[Task data]
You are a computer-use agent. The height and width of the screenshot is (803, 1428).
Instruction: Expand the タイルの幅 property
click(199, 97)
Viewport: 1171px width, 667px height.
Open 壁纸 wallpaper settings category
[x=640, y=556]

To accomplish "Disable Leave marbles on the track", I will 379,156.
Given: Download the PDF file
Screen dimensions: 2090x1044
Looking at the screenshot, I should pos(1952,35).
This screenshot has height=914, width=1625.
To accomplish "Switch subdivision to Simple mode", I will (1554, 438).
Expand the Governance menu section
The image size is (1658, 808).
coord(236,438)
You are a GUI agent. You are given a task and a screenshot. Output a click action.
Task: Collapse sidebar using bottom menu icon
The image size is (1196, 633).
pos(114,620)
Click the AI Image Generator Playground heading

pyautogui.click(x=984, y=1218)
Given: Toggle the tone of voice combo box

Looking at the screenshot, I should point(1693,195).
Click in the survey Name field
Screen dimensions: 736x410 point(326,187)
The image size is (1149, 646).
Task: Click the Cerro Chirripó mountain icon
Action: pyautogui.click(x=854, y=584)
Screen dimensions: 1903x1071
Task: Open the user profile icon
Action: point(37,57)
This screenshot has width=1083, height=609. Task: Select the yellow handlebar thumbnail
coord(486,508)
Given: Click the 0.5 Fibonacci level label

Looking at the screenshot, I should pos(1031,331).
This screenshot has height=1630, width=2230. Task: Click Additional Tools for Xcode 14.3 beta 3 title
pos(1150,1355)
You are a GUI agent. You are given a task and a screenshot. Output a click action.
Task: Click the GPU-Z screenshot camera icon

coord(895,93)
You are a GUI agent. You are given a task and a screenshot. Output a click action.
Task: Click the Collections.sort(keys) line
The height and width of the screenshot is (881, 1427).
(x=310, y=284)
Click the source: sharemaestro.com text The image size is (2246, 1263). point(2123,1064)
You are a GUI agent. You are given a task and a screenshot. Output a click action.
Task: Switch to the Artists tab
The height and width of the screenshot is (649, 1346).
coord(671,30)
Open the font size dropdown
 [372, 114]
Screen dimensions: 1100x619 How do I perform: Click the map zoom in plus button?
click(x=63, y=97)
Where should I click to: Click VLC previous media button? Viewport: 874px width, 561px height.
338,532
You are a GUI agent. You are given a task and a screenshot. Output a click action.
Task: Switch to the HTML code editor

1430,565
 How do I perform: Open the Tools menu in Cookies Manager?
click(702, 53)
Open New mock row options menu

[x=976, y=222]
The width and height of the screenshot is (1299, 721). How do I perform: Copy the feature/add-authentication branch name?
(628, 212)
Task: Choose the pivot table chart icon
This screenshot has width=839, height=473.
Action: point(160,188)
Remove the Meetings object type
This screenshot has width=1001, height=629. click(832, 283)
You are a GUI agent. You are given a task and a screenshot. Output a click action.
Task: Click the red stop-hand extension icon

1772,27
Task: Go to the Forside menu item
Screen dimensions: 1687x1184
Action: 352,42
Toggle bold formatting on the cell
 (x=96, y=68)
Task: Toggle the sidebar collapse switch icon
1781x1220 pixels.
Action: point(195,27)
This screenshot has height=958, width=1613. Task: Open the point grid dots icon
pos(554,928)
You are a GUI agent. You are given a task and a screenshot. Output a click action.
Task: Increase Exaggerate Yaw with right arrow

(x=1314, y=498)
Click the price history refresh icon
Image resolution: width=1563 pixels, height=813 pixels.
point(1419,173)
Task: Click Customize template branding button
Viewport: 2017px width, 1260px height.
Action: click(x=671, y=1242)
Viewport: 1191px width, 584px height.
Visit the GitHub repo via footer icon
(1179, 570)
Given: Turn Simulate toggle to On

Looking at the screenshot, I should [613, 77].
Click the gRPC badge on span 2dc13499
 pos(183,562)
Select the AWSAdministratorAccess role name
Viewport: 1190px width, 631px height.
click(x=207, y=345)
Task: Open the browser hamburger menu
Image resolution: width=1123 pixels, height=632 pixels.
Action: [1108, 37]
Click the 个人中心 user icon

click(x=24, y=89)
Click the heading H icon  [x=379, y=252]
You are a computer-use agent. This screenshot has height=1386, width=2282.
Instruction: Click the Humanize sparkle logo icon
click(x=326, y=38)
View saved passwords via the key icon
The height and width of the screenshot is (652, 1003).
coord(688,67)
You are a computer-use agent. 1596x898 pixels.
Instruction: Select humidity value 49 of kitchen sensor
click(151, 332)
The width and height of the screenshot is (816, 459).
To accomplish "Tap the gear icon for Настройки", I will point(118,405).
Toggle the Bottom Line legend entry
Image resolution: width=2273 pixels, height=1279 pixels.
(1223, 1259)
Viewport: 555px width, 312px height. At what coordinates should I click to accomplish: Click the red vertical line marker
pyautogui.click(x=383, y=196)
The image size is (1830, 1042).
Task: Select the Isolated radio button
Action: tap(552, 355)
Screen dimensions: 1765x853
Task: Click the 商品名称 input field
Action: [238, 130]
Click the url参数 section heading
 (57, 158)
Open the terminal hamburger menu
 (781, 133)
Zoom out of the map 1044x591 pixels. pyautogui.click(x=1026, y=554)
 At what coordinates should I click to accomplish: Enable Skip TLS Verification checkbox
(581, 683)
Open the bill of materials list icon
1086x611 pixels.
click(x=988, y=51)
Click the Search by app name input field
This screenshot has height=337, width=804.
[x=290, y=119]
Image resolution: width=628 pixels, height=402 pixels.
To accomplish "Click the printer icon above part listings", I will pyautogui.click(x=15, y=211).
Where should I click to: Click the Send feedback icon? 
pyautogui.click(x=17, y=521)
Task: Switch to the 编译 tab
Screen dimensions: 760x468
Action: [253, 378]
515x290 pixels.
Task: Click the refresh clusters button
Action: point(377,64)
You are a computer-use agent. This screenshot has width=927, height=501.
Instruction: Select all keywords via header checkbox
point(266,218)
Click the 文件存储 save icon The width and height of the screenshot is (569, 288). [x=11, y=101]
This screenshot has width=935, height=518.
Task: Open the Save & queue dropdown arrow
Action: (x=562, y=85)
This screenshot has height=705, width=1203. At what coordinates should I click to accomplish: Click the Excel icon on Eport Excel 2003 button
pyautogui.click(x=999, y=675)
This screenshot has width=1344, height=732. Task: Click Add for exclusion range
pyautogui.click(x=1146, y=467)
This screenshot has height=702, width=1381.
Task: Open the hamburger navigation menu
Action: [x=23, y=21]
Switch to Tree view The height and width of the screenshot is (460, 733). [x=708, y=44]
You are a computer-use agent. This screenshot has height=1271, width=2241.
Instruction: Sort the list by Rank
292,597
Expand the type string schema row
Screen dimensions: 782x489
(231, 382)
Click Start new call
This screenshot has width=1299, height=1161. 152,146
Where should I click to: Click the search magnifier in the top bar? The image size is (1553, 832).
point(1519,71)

[Your objective]
All entries must come back exactly as they were written.

[Response]
You are a computer-use agent. The height and width of the screenshot is (803, 1428).
Instruction: Expand the タイルの幅 property
click(199, 97)
Viewport: 1171px width, 667px height.
Open 壁纸 wallpaper settings category
[x=640, y=556]

To accomplish "Disable Leave marbles on the track", I will 379,156.
Given: Download the PDF file
Screen dimensions: 2090x1044
Looking at the screenshot, I should pos(1952,35).
This screenshot has height=914, width=1625.
To accomplish "Switch subdivision to Simple mode", I will (1554, 438).
Expand the Governance menu section
The image size is (1658, 808).
coord(236,438)
You are a GUI agent. You are given a task and a screenshot. Output a click action.
Task: Collapse sidebar using bottom menu icon
The image size is (1196, 633).
pos(114,620)
Click the AI Image Generator Playground heading

pyautogui.click(x=984, y=1218)
Given: Toggle the tone of voice combo box

Looking at the screenshot, I should point(1693,195).
Click in the survey Name field
Screen dimensions: 736x410 point(326,187)
The image size is (1149, 646).
Task: Click the Cerro Chirripó mountain icon
Action: pyautogui.click(x=854, y=584)
Screen dimensions: 1903x1071
Task: Open the user profile icon
Action: point(37,57)
This screenshot has width=1083, height=609. Task: Select the yellow handlebar thumbnail
coord(486,508)
Given: Click the 0.5 Fibonacci level label

Looking at the screenshot, I should pos(1031,331).
This screenshot has height=1630, width=2230. Task: Click Additional Tools for Xcode 14.3 beta 3 title
pos(1150,1355)
You are a GUI agent. You are given a task and a screenshot. Output a click action.
Task: Click the GPU-Z screenshot camera icon

coord(895,93)
You are a GUI agent. You are given a task and a screenshot. Output a click action.
Task: Click the Collections.sort(keys) line
The height and width of the screenshot is (881, 1427).
(x=310, y=284)
Click the source: sharemaestro.com text The image size is (2246, 1263). point(2123,1064)
You are a GUI agent. You are given a task and a screenshot. Output a click action.
Task: Switch to the Artists tab
The height and width of the screenshot is (649, 1346).
coord(671,30)
Open the font size dropdown
 [372, 114]
Screen dimensions: 1100x619 How do I perform: Click the map zoom in plus button?
click(x=63, y=97)
Where should I click to: Click VLC previous media button? Viewport: 874px width, 561px height.
338,532
You are a GUI agent. You are given a task and a screenshot. Output a click action.
Task: Switch to the HTML code editor

1430,565
 How do I perform: Open the Tools menu in Cookies Manager?
click(702, 53)
Open New mock row options menu

[x=976, y=222]
The width and height of the screenshot is (1299, 721). How do I perform: Copy the feature/add-authentication branch name?
(628, 212)
Task: Choose the pivot table chart icon
This screenshot has width=839, height=473.
Action: point(160,188)
Remove the Meetings object type
This screenshot has width=1001, height=629. click(832, 283)
You are a GUI agent. You are given a task and a screenshot. Output a click action.
Task: Click the red stop-hand extension icon

1772,27
Task: Go to the Forside menu item
Screen dimensions: 1687x1184
Action: 352,42
Toggle bold formatting on the cell
 (x=96, y=68)
Task: Toggle the sidebar collapse switch icon
1781x1220 pixels.
Action: point(195,27)
This screenshot has height=958, width=1613. Task: Open the point grid dots icon
pos(554,928)
You are a GUI agent. You are given a task and a screenshot. Output a click action.
Task: Increase Exaggerate Yaw with right arrow

(x=1314, y=498)
Click the price history refresh icon
Image resolution: width=1563 pixels, height=813 pixels.
point(1419,173)
Task: Click Customize template branding button
Viewport: 2017px width, 1260px height.
Action: click(x=671, y=1242)
Viewport: 1191px width, 584px height.
Visit the GitHub repo via footer icon
(1179, 570)
Given: Turn Simulate toggle to On

Looking at the screenshot, I should [613, 77].
Click the gRPC badge on span 2dc13499
 pos(183,562)
Select the AWSAdministratorAccess role name
Viewport: 1190px width, 631px height.
click(x=207, y=345)
Task: Open the browser hamburger menu
Image resolution: width=1123 pixels, height=632 pixels.
Action: [1108, 37]
Click the 个人中心 user icon

click(x=24, y=89)
Click the heading H icon  [x=379, y=252]
You are a computer-use agent. This screenshot has height=1386, width=2282.
Instruction: Click the Humanize sparkle logo icon
click(x=326, y=38)
View saved passwords via the key icon
The height and width of the screenshot is (652, 1003).
coord(688,67)
You are a computer-use agent. 1596x898 pixels.
Instruction: Select humidity value 49 of kitchen sensor
click(151, 332)
The width and height of the screenshot is (816, 459).
To accomplish "Tap the gear icon for Настройки", I will point(118,405).
Toggle the Bottom Line legend entry
Image resolution: width=2273 pixels, height=1279 pixels.
(1223, 1259)
Viewport: 555px width, 312px height. At what coordinates should I click to accomplish: Click the red vertical line marker
pyautogui.click(x=383, y=196)
The image size is (1830, 1042).
Task: Select the Isolated radio button
Action: tap(552, 355)
Screen dimensions: 1765x853
Task: Click the 商品名称 input field
Action: [238, 130]
Click the url参数 section heading
 (57, 158)
Open the terminal hamburger menu
 (781, 133)
Zoom out of the map 1044x591 pixels. pyautogui.click(x=1026, y=554)
 At what coordinates should I click to accomplish: Enable Skip TLS Verification checkbox
(581, 683)
Open the bill of materials list icon
1086x611 pixels.
click(x=988, y=51)
Click the Search by app name input field
This screenshot has height=337, width=804.
[x=290, y=119]
Image resolution: width=628 pixels, height=402 pixels.
To accomplish "Click the printer icon above part listings", I will pyautogui.click(x=15, y=211).
Where should I click to: Click the Send feedback icon? 
pyautogui.click(x=17, y=521)
Task: Switch to the 编译 tab
Screen dimensions: 760x468
Action: [253, 378]
515x290 pixels.
Task: Click the refresh clusters button
Action: point(377,64)
You are a computer-use agent. This screenshot has width=927, height=501.
Instruction: Select all keywords via header checkbox
point(266,218)
Click the 文件存储 save icon The width and height of the screenshot is (569, 288). [x=11, y=101]
This screenshot has width=935, height=518.
Task: Open the Save & queue dropdown arrow
Action: (x=562, y=85)
This screenshot has height=705, width=1203. At what coordinates should I click to accomplish: Click the Excel icon on Eport Excel 2003 button
pyautogui.click(x=999, y=675)
This screenshot has width=1344, height=732. Task: Click Add for exclusion range
pyautogui.click(x=1146, y=467)
This screenshot has height=702, width=1381.
Task: Open the hamburger navigation menu
Action: [x=23, y=21]
Switch to Tree view The height and width of the screenshot is (460, 733). [x=708, y=44]
You are a computer-use agent. This screenshot has height=1271, width=2241.
Instruction: Sort the list by Rank
292,597
Expand the type string schema row
Screen dimensions: 782x489
(231, 382)
Click Start new call
This screenshot has width=1299, height=1161. 152,146
Where should I click to: Click the search magnifier in the top bar? The image size is (1553, 832).
point(1519,71)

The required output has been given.